## Direction
Please edit the material below so that "Pen tool" becomes "Eraser tool", with nothing else changed. Leave the pictures out of your answer.

(Pointing records for screenshots and web pages)
((
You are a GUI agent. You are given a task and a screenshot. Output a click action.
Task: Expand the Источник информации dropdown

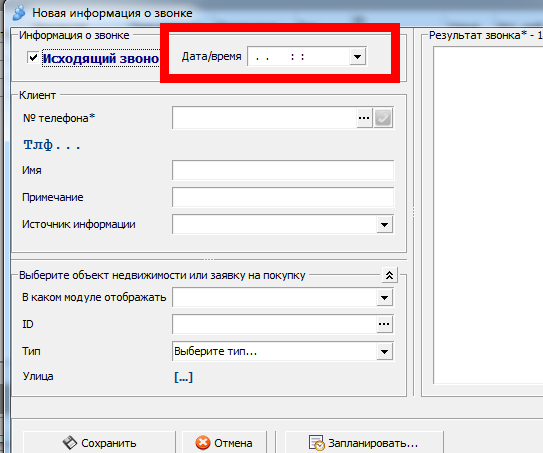pyautogui.click(x=384, y=225)
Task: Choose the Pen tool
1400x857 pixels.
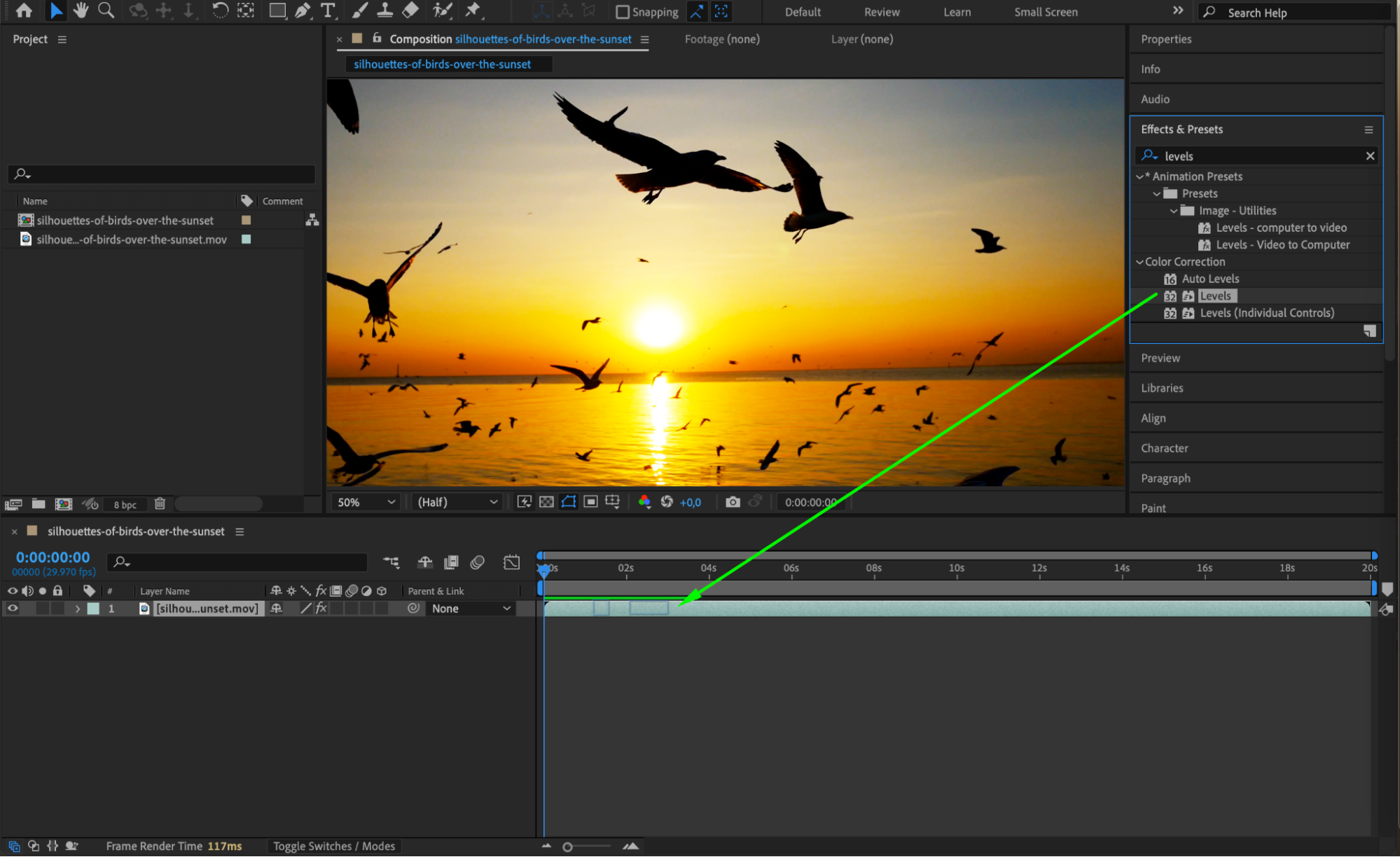Action: tap(303, 11)
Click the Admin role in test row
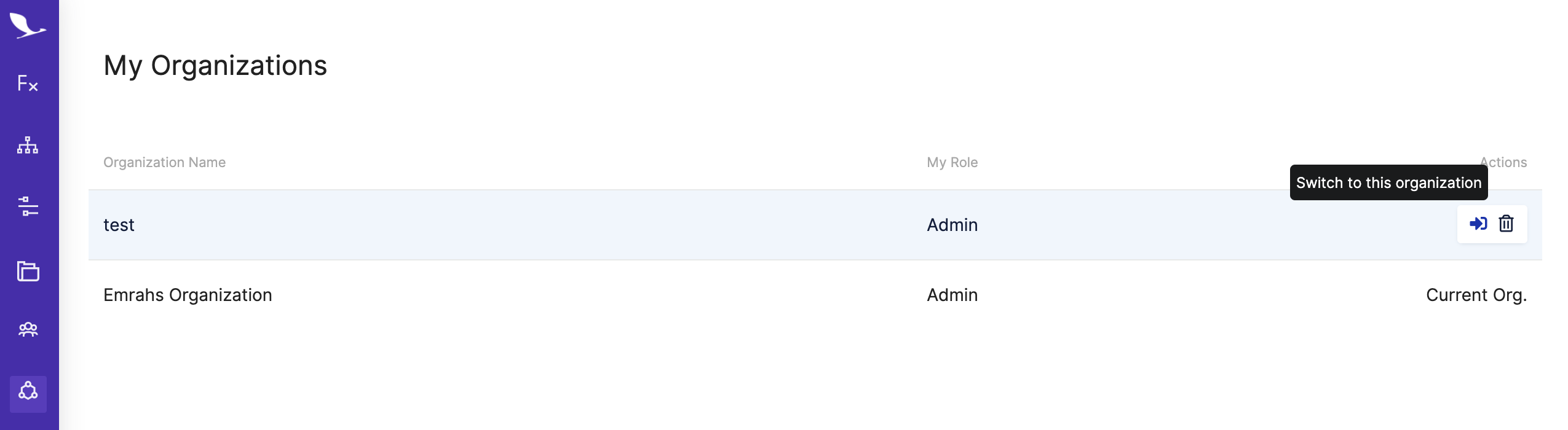The width and height of the screenshot is (1568, 430). tap(952, 225)
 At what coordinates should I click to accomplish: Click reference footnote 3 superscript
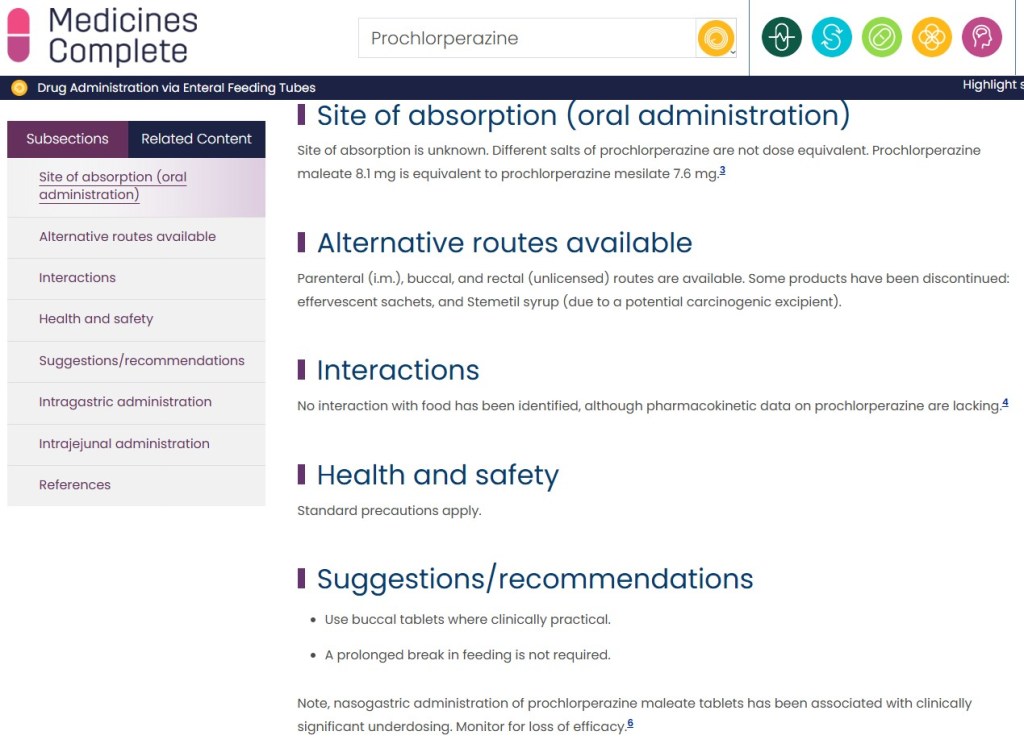click(722, 171)
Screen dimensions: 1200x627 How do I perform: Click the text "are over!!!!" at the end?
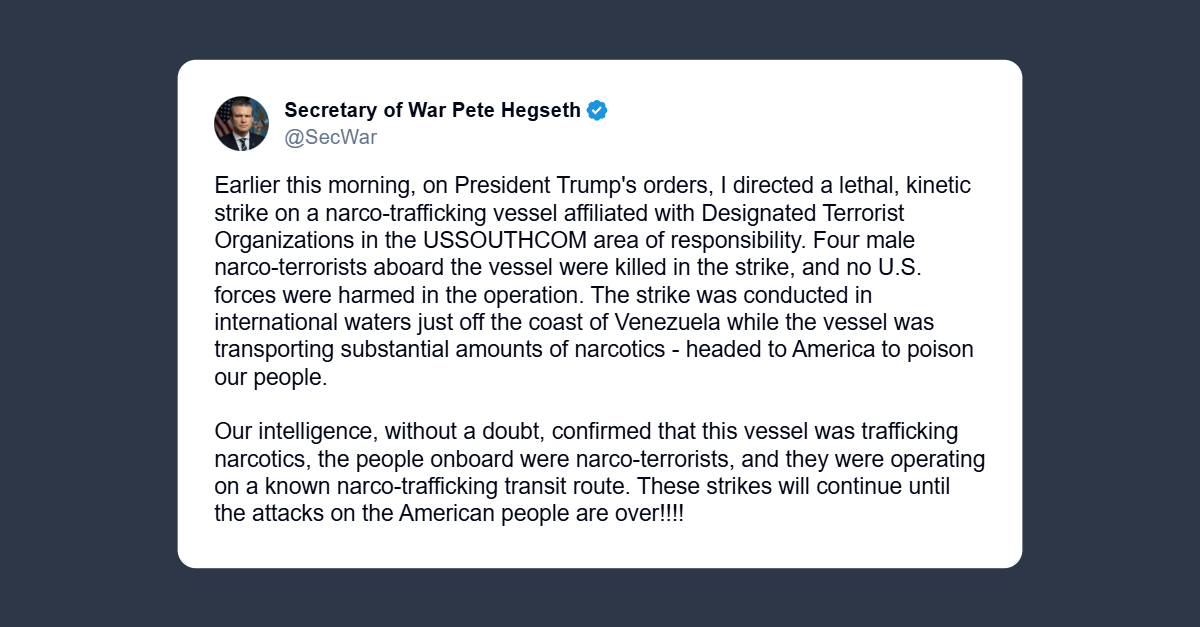(x=631, y=514)
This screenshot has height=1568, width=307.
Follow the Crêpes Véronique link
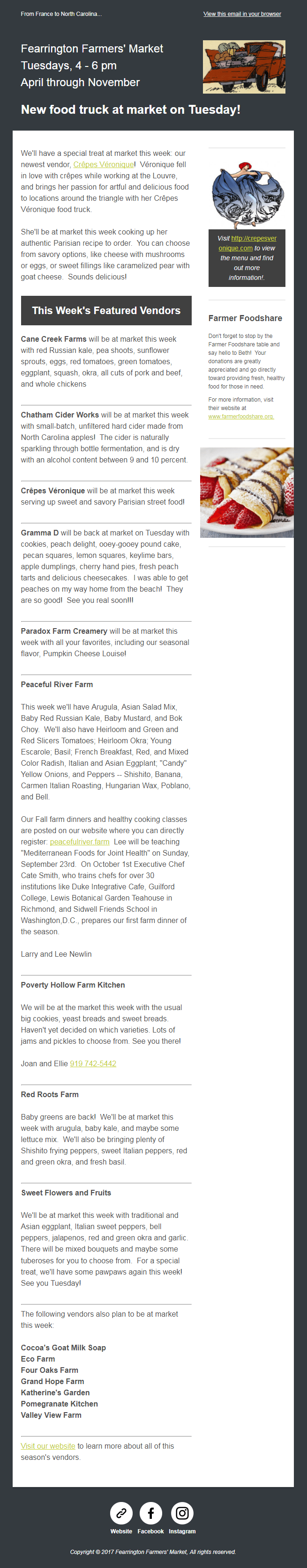point(104,164)
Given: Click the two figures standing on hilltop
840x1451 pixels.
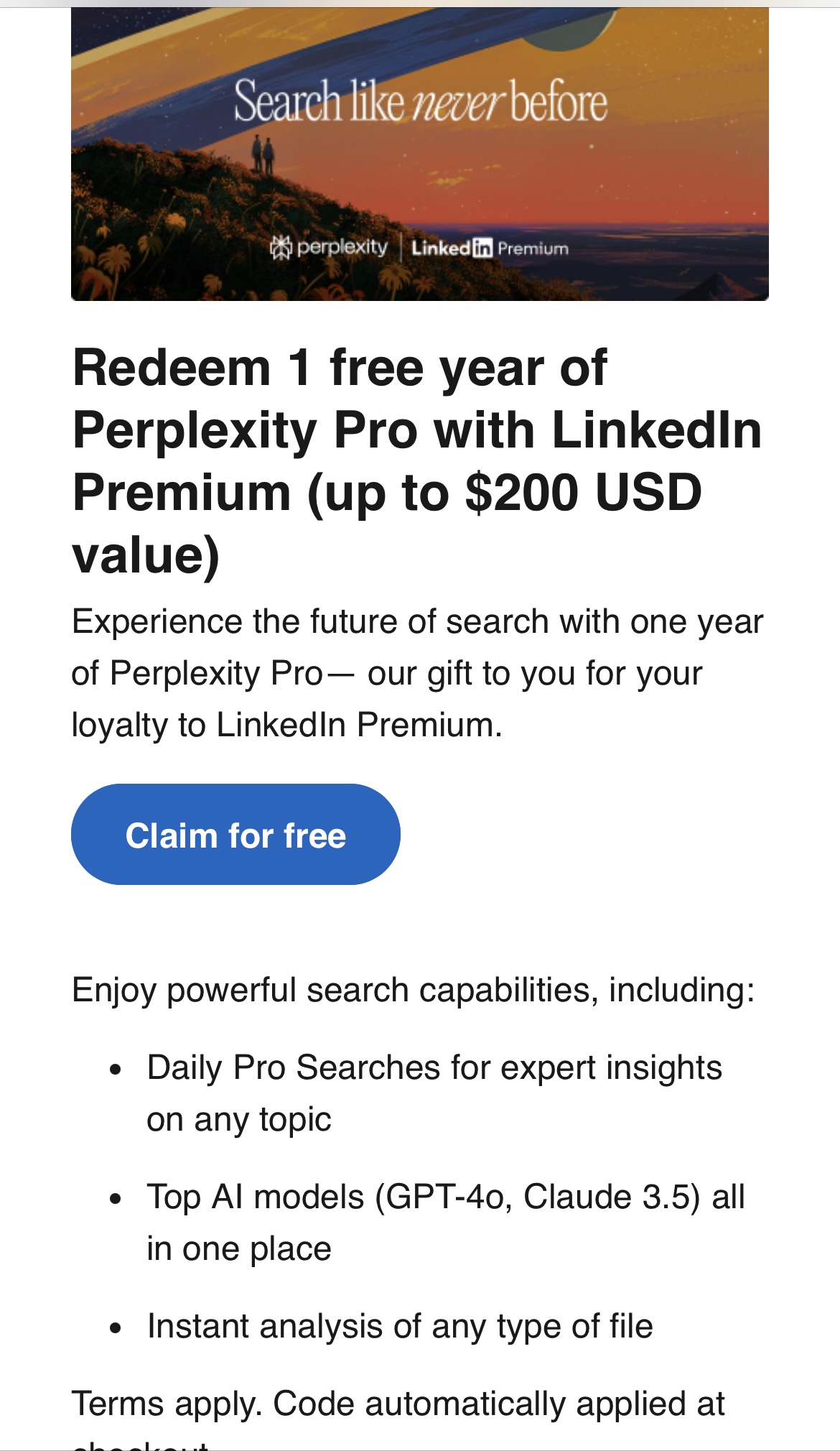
))
## Answer to this task
You are a GUI agent. You are given a task and a screenshot. Output a click action.
Task: Expand the Источник информации dropdown

pyautogui.click(x=384, y=225)
Task: Choose the Eraser tool
1400x857 pixels.
Action: tap(303, 11)
Click the Admin role in test row
The width and height of the screenshot is (1568, 430). tap(952, 225)
 At what coordinates should I click to accomplish: Click reference footnote 3 superscript
click(722, 171)
Screen dimensions: 1200x627 How do I perform: Click the text "are over!!!!" at the end?
(x=631, y=514)
This screenshot has height=1568, width=307.
Follow the Crêpes Véronique link
point(104,164)
Given: Click the two figures standing on hilltop
840x1451 pixels.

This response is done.